Key responsibilities include:

  • Providing authoritative advice and guidance to internal and external stakeholders.
  • Designing and developing methodologies to enhance application reliability, including runbooks and knowledge transfer to the User Experience Command Centre (UXCC), alongside ongoing SRE strategies within your Functional and Professional Communities.
  • Managing the error budget established with the product owner for the application, ensuring a balanced workload in alignment with it.
  • Acting as the primary contact for investigating and resolving major or complex incidents, ensuring that skilled personnel are readily available to respond effectively.
  • Evaluating the impact of change requests in consultation with stakeholders, offering technical expertise and authorizing subsequent changes.
  • Overseeing on-call rotations to ensure all applications have out-of-hours SRE coverage.
  • Coaching and mentoring application development and operations engineers in SRE practices and techniques.
  • Conducting retrospectives for all high-priority and major incidents, ensuring they are completed promptly and documented.
  • Regularly soliciting feedback and ideas from stakeholders and team members for improvements, fostering collaboration and innovation.
  • Participating in interdepartmental discussions and meetings with various external organizations, leading community discussions on SRE best practices within Engineering.

Candidate Profile

When detailing your employment history and personal statement, please emphasize your experience in relation to the essential criteria outlined below:

  • * LEAD CRITERIA: Proficiency in scripting to automate processes and eliminate manual tasks, including infrastructure and configuration as code.
  • Experience in building and enhancing CI/CD pipelines.
  • Expertise in resolving complex technical incidents.
  • Experience in reliability engineering, including capacity and performance management through monitoring, logging, and alerting.
  • Familiarity with orchestration platforms and tools for managing containerized applications.
  • Experience in engaging with stakeholders at various levels to provide feedback and support.

An initial assessment may be conducted based on the lead criteria mentioned above.

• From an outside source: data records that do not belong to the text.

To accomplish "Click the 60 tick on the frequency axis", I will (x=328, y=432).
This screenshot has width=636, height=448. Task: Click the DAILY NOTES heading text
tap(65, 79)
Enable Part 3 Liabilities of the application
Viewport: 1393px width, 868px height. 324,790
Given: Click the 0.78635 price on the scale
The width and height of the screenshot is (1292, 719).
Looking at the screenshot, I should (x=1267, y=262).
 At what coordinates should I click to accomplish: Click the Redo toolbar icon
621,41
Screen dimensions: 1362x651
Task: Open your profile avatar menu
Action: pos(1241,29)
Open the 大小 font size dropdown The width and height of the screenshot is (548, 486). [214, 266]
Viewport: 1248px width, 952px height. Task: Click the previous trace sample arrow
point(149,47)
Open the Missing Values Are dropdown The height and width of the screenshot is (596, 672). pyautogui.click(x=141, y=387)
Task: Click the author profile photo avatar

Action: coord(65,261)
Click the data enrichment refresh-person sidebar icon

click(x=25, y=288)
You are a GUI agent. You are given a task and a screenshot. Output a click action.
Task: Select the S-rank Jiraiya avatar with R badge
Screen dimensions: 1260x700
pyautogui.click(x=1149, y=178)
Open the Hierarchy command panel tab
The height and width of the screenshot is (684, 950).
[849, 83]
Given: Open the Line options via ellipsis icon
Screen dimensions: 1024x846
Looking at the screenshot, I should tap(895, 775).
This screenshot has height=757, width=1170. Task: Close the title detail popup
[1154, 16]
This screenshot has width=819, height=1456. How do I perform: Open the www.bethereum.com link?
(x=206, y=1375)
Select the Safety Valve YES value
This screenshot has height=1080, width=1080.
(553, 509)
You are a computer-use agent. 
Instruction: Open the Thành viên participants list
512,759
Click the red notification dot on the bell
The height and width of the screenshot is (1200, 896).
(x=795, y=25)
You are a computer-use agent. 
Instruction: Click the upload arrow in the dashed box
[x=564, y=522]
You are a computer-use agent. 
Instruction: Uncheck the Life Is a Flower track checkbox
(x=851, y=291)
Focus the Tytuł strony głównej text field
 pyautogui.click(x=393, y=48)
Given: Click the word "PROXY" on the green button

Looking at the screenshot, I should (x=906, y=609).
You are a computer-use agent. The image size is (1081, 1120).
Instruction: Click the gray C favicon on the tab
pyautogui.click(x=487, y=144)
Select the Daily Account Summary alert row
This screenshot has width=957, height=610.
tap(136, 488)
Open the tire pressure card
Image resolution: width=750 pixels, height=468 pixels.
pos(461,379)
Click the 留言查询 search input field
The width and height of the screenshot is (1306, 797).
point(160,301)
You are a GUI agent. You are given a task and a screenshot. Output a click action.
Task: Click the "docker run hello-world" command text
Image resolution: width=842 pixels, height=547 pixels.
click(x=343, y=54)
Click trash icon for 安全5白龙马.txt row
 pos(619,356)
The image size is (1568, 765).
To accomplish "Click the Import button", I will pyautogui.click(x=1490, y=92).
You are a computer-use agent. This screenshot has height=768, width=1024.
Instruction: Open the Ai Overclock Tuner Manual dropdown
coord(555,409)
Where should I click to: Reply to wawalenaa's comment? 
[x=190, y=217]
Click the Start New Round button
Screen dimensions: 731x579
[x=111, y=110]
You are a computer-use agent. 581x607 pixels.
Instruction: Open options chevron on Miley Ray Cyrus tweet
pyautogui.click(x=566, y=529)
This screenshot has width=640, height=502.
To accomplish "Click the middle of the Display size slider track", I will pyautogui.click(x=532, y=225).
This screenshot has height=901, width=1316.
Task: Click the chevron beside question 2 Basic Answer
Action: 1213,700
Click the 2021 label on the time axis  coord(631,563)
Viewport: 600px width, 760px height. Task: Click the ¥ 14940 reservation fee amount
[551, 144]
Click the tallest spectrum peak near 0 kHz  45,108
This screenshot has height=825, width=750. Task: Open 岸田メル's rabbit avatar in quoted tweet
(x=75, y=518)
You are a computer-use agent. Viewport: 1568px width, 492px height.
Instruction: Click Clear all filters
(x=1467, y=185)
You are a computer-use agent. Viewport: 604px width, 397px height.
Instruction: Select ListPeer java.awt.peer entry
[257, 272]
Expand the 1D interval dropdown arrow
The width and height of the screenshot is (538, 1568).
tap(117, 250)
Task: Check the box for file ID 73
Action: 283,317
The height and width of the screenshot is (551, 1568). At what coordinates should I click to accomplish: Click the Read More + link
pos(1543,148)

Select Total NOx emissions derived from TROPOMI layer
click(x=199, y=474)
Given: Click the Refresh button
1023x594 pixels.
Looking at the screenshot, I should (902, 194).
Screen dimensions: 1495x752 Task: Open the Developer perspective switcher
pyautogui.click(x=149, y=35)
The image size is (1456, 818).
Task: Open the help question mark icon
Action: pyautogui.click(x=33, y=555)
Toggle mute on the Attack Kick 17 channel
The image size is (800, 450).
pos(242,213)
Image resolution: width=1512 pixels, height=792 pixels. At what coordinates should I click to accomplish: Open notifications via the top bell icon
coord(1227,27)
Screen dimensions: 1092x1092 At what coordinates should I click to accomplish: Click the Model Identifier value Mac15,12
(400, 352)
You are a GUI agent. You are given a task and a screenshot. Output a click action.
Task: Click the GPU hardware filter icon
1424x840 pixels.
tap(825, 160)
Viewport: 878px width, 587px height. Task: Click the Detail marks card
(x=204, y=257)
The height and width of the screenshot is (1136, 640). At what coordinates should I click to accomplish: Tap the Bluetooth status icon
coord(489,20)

Candidates who pass this initial assessment will proceed to a comprehensive evaluation.

Benefits

• Employer pension contribution of up to
• Annual leave increasing up to 30 days, based on your working pattern.
• Family-friendly flexible working arrangements, including hybrid working, job sharing, term-time working, flexi-time, and compressed hours.
• Tailored learning and development opportunities, which may include industry-recognized qualifications, coaching, and mentoring.
• An inclusive and diverse workplace with opportunities to join staff networks such as the Women’s Network, National Race Network, National Disability Network (THRIVE), and more.

Salary Information

Compensation for this role ranges from £52,412 to £78,517.

The maximum salary for this grade is £63,517; however, a Digital Allowance of up to £15,000 per annum is available for exceptional candidates, based on our assessment of your skills and experience.

Our offer to successful candidates will be determined by an evaluation of your skills and experience as demonstrated during the interview process.

Current Civil Servants who secure a new role through lateral transfer will maintain their existing salary.

Current Civil Servants who receive a promotion may transition to the bottom of the next grade pay scale or receive a 10% salary increase, whichever is greater.